Gemeinderat gegen Asyl-"Aufarbeitungsstelle". Der Gemeinderat in Deutschkreutz (Bezirk Oberpullendorf) hat sich am Samstag gegen eine Flüchtlingsanlaufstelle im alten Zollgebäude ausgesprochen, berichtete der ORF Burgenland am Samstag.

Symbolbild  |  NOEN, Erwin Wodicka
Die Polizei war mit dem Vorhaben eine Aufarbeitungsstelle einzurichten an die Gemeinde herangetreten und wollte das ehemalige Grenzgebäude dafür anmieten. Dort sollten bis zu maximal 40 Flüchtlinge für maximal 48 Stunden untergebracht werden, damit die Polizei diese wie laut Gesetz bei unrechtmäßig aufhältigen Personen vorgesehen befragen sowie deren Identität klären kann.

Vorerst sollte die Aufarbeitungsstelle für sechs Monate eingerichtet werden.
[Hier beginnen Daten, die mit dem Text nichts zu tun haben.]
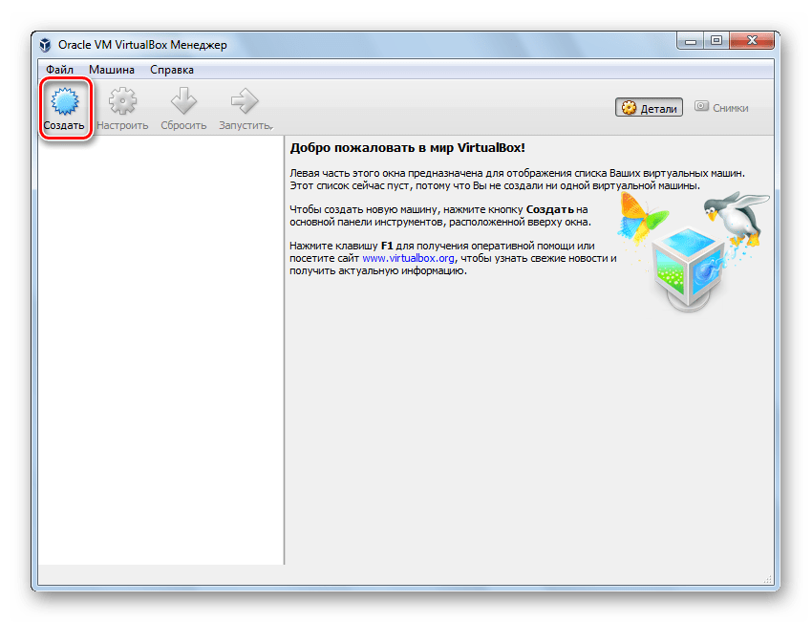Click the resize grip in the bottom-right corner

coord(768,577)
Danach hätte der Gemeinderat über eine Verlängerung des Vertrages zu entscheiden gehabt.

„Die Entscheidung ist schade, weil man helfen will und hier eine Möglichkeit besteht. Für mich war es eine der enttäuschendsten Gemeinderatssitzungen in meiner politischen Karriere“, meinte Bürgermeister Manfred Kölly nach der Beschlussfassung. Er sei auch von vielen Familien kontaktiert worden, die sich ebenfalls enttäuscht über die Abstimmung des Gemeinderats gezeigt hatten.


 

Hier der erste Kurzbericht vom Samstag:
Gemeinderat gegen Asyl-"Aufarbeitungsstelle"

Der Gemeinderat in Deutschkreutz (Bezirk Oberpullendorf) hat sich am Samstag gegen eine Flüchtlingsanlaufstelle im alten Zollgebäude ausgesprochen.

In geheimer Abstimmung sei die Vermietung des vormaligen Grenzgebäudes an die Polizei bzw. das Innenministerium mit 15 zu neun Stimmen (ein Mandatar fehlte, Anm.) abgelehnt worden.

Kölly zeigte sich enttäuscht

Bürgermeister Manfred Kölly (LBL), der mit einer Zustimmung gerechnet hatte, auch wenn die Liste Burgenland keine Mehrheit im Gemeinderat hat, zeigte sich enttäuscht. "Ich werde mich weiterhin bemühen, es noch einmal zu diskutieren", wurde er zitiert.

Die "Aufarbeitungsstelle" zur Befragung und Anhaltung von Flüchtlingen für maximal 48 Stunden hätte vorerst für ein halbes Jahr befristet werden sollen. Ab September soll eine derartige Anlaufstelle in Schachendorf (Bezirk Oberwart) in Betrieb gehen.